Six jours durant, la 20ᵉ édition des Rencontres cinématographiques de Béjaïa a brassé des dizaines de films et autant de débats. On y a parlé de cinéma, bien sûr, mais aussi d’archives à restaurer, de mémoire à préserver, et de cette  crise, réelle ou supposée, de l’imaginaire. Les œuvres projetées ont exploré quelques pistes : les hyènes des frontières dans le film de Lakhdar Tati, les fantômes du passé convoqués par Dania Reymond et Alaeddine Slim, ou encore la quête de dignité mise en scène par Anis Djaâd.

La  cinémathèque de Béjaïa s’est révélé trop étroite pour contenir le nombre de spectateurs. Panorama partiel des films projetés lors de ces 20èmes Rencontres cinématographiques de Béjaïa.

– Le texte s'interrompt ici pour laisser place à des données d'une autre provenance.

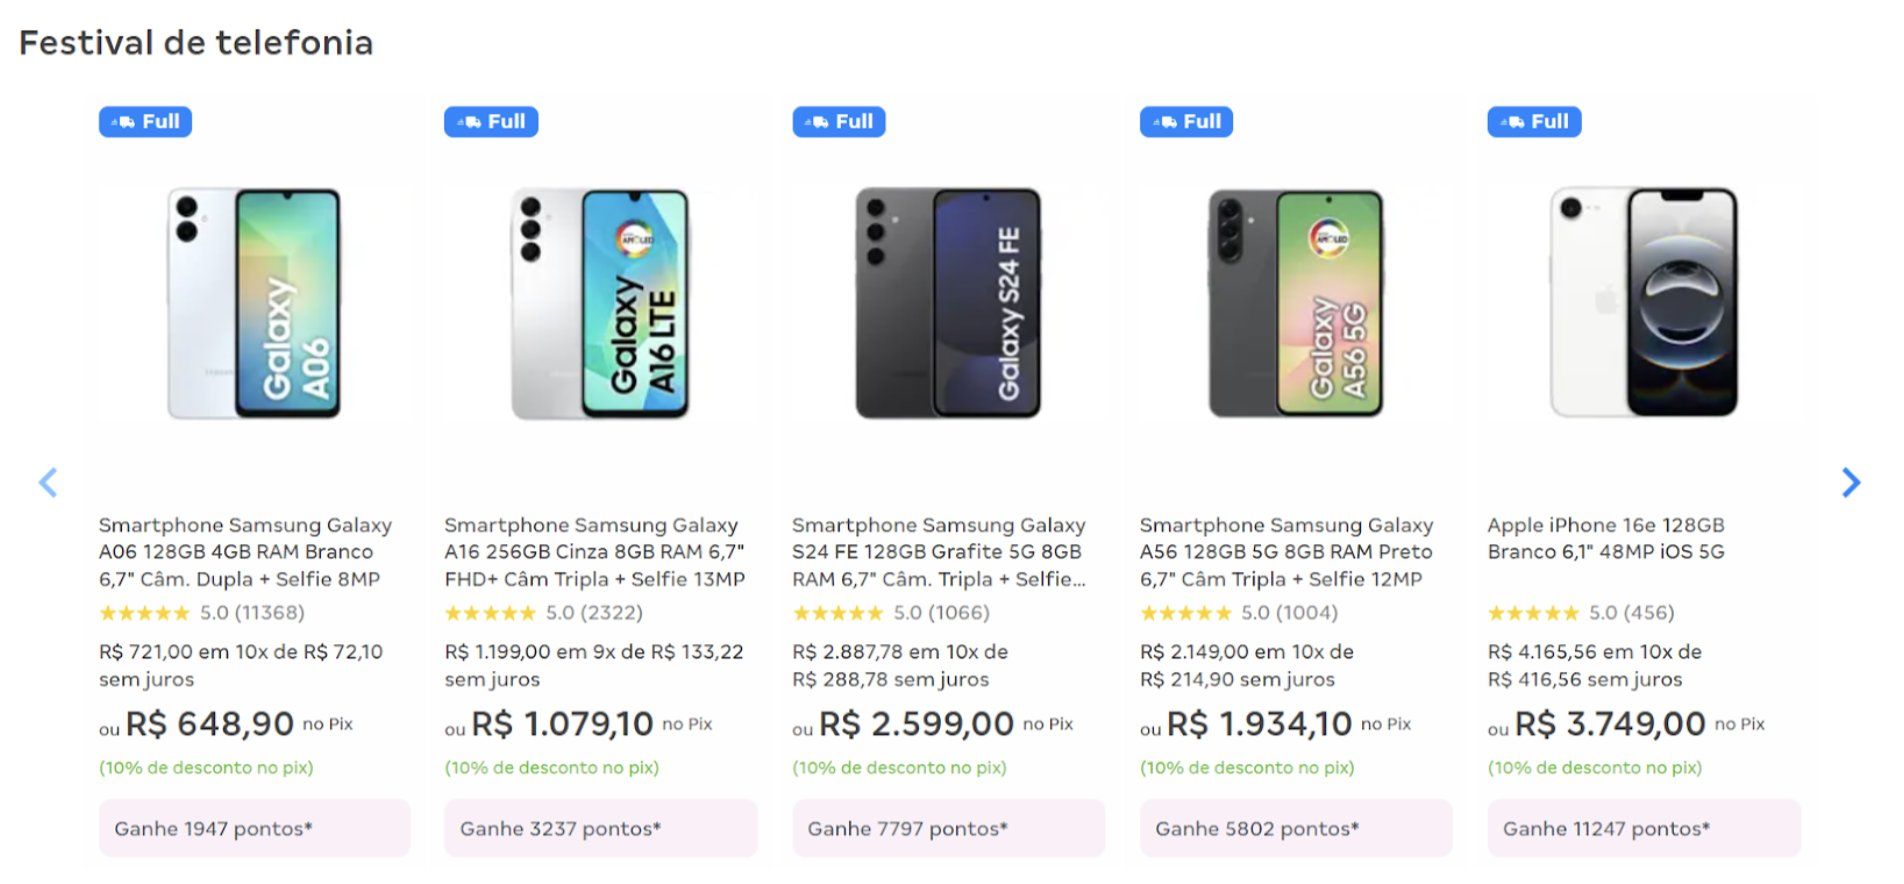Open the Galaxy A06 product image
Image resolution: width=1904 pixels, height=884 pixels.
254,303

Bin u Bin du réalisateur algérien Lakhdar Tati nous entraîne à l’est de l’Algérie, aux confins de la frontière tunisienne. Cela sent à plein nez le carburant de contrebande, avec des hyènes qui rôdent et  des lézards qui circulent dans la nuit. Un village vit de ce commerce clandestin, jusqu’à l’arrivée d’un homme qui ne cherche pas l’aventure  mais un moyen de financer un hypothétique film. Problème : dans ce monde fermé, il y a des règles, et les franchir peut coûter cher.

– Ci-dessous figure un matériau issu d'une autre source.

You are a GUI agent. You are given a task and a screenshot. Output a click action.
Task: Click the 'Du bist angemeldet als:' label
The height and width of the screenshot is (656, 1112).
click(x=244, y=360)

Le film est une plongée dans les paysages désolés et magnifiques du Ghouffi, entre réalisme et onirisme. Lakhdar Tati y installe une fable métaphysique, où les personnages citent à la fois  El Zahi et Kierkegaard. Mais c’est un texte de Malek Haddad qui lui aurait inspiré le scénario. Lakhdar Tati y explore, ce bin u bin, cet entre-deux, la frontière, sous toutes ses formes: frontière géographique, mais aussi morale, politique, imaginaire et existentielle.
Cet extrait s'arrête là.